All set-top boxes (STBs) for digital terrestrial television (DTT) that are sold in South Africa will have to include support for a so-called “STB control” system.
That is the view of the South African Communiucations Forum (SACF), which called a press conference on Tuesday, 21 January 2013.
The SACF said that it wished to address a “wrong view” about the decision Cabinet made towards the end of 2013, which declared that broadcasters may choose whether or not to encrypt their DTT signals.
The broadcasters had reached an impasse, which the Ministry of Communications tried to resolve with its recommendation to Cabinet that encryption be optional.
This had implications for STB Control, as a control system typically requires that broadcasts be encrypted.
It also created the impression that the inclusion of a control mechanism in STBs was optional, the SACF said.
However, the organisation said that this was not the case, explaining that South Africa’s specification for STBs (SANS 862) still requires that all boxes include control functionality.
It is only the use of this feature that is optional, the SACF said.
Costs of including encryption
The SACF provided journalists with a letter it received from Nagra France, a control system provider which government is set to use in its broadcasts, through state-owned signal distributor Sentech.

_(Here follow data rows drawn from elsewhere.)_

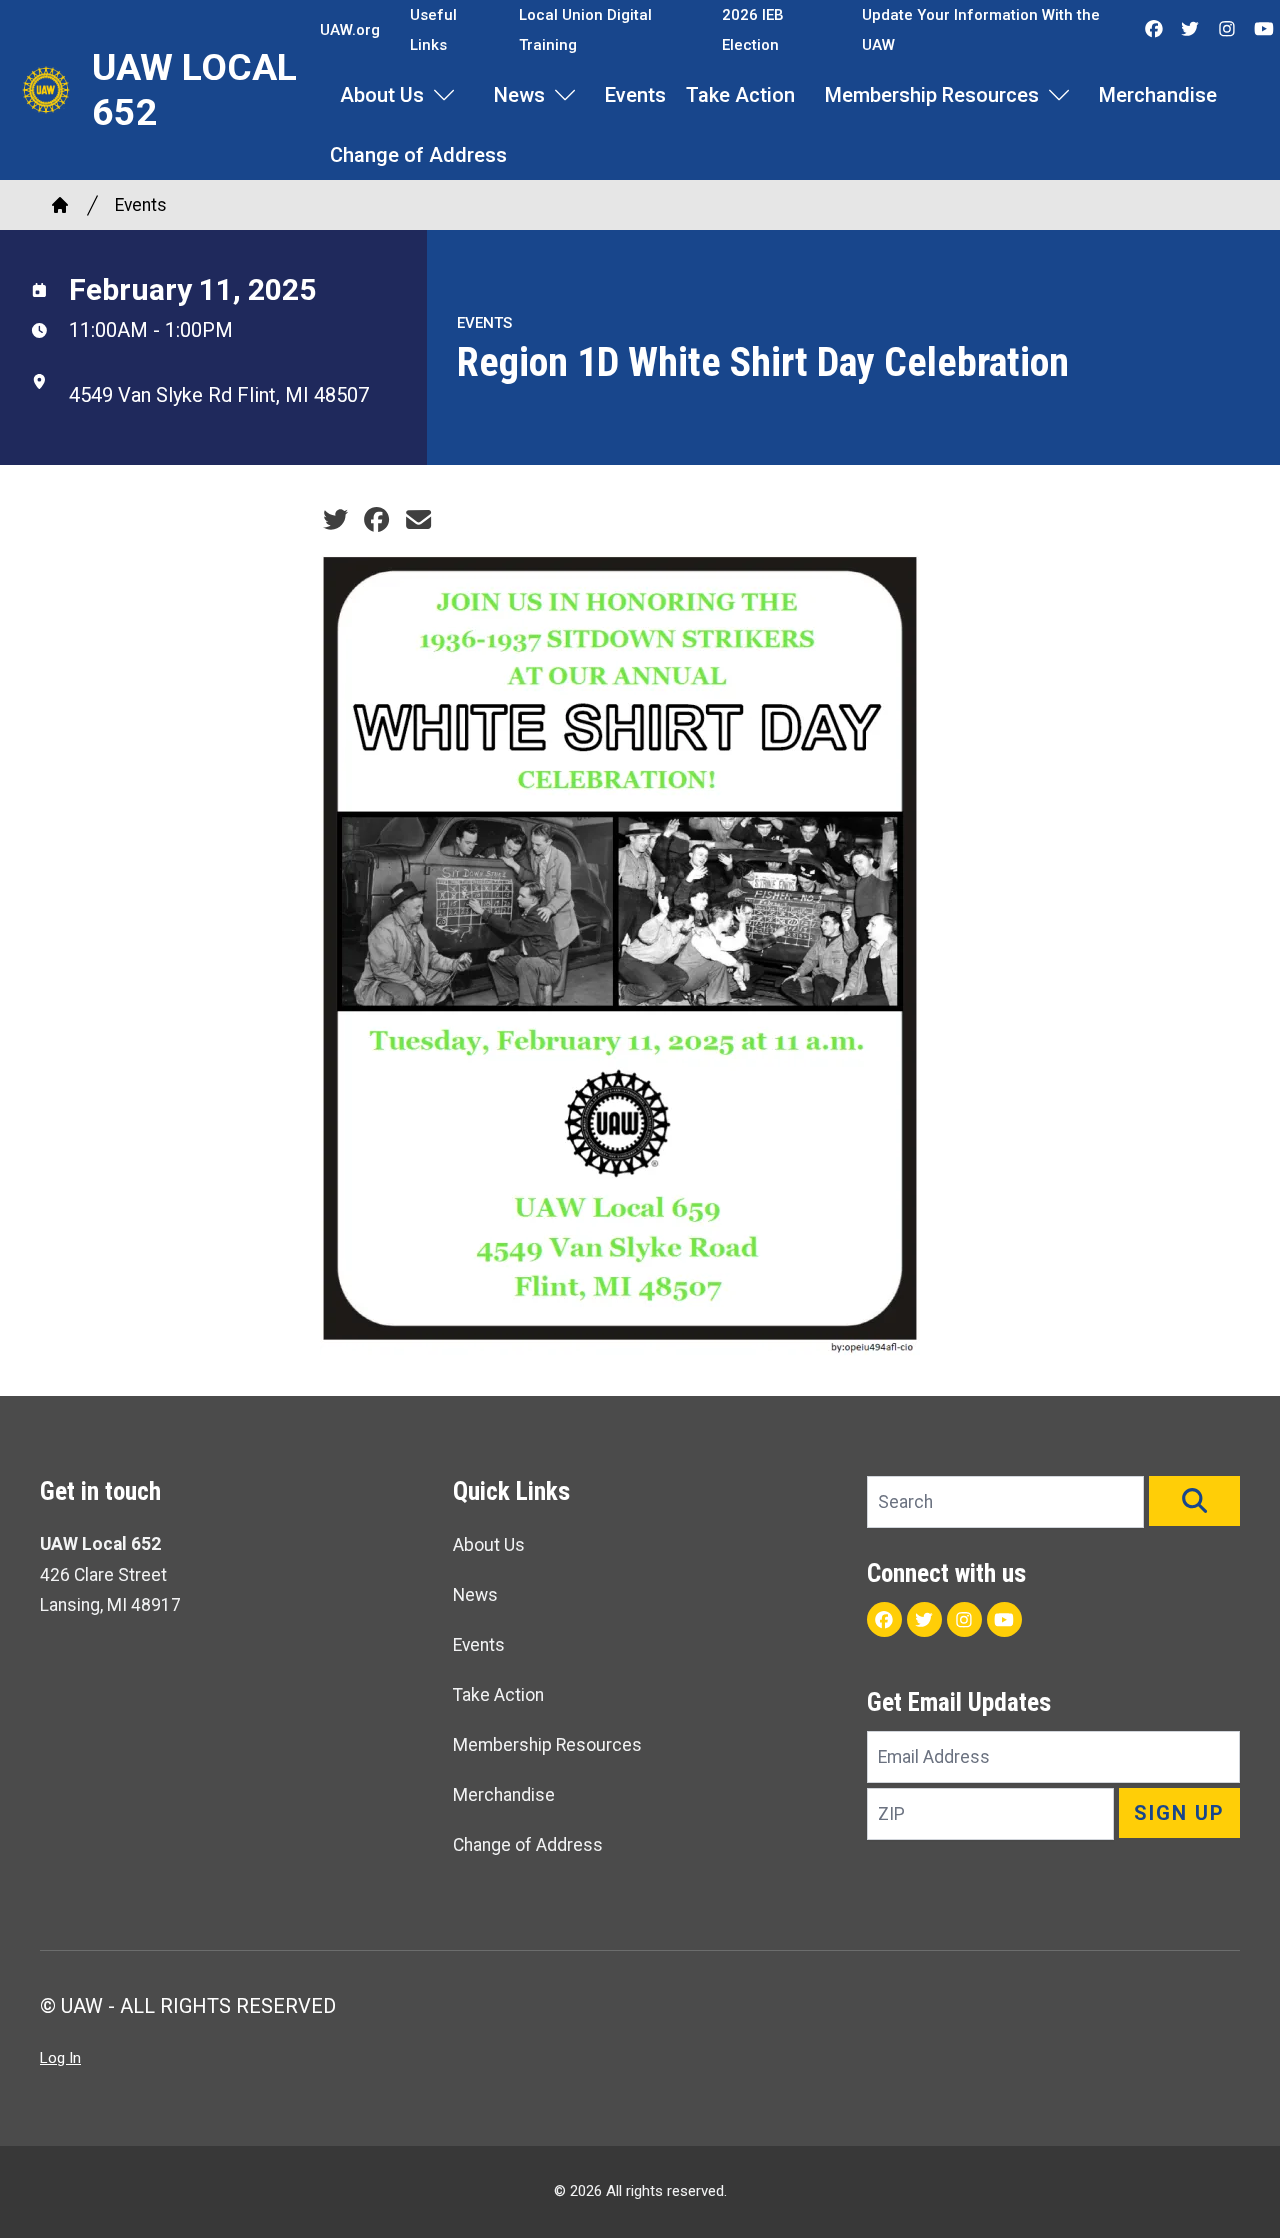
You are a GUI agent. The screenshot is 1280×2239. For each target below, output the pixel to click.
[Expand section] (444, 95)
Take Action (740, 95)
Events (635, 95)
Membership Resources (932, 95)
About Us (382, 95)
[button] (1194, 1501)
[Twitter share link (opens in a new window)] (335, 520)
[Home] (60, 205)
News (519, 95)
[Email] (418, 520)
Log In (60, 2058)
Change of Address (418, 155)
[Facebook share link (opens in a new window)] (376, 520)
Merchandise (1158, 95)
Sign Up (1179, 1813)
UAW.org (350, 30)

Dated 16 June 2013, the letter states that Nagra is willing to waive its license fee and only charge STB manufacturers for its certification process.
Certification costs are once-off, Nagra said, only become payable if the certification was successful, and will cost a maximum of $85,000 (US).
“It is also important to remember that these services fees and development efforts can be avoided with a pre-integrated Nagra STB control chipset solutions available on the market,” the letter said.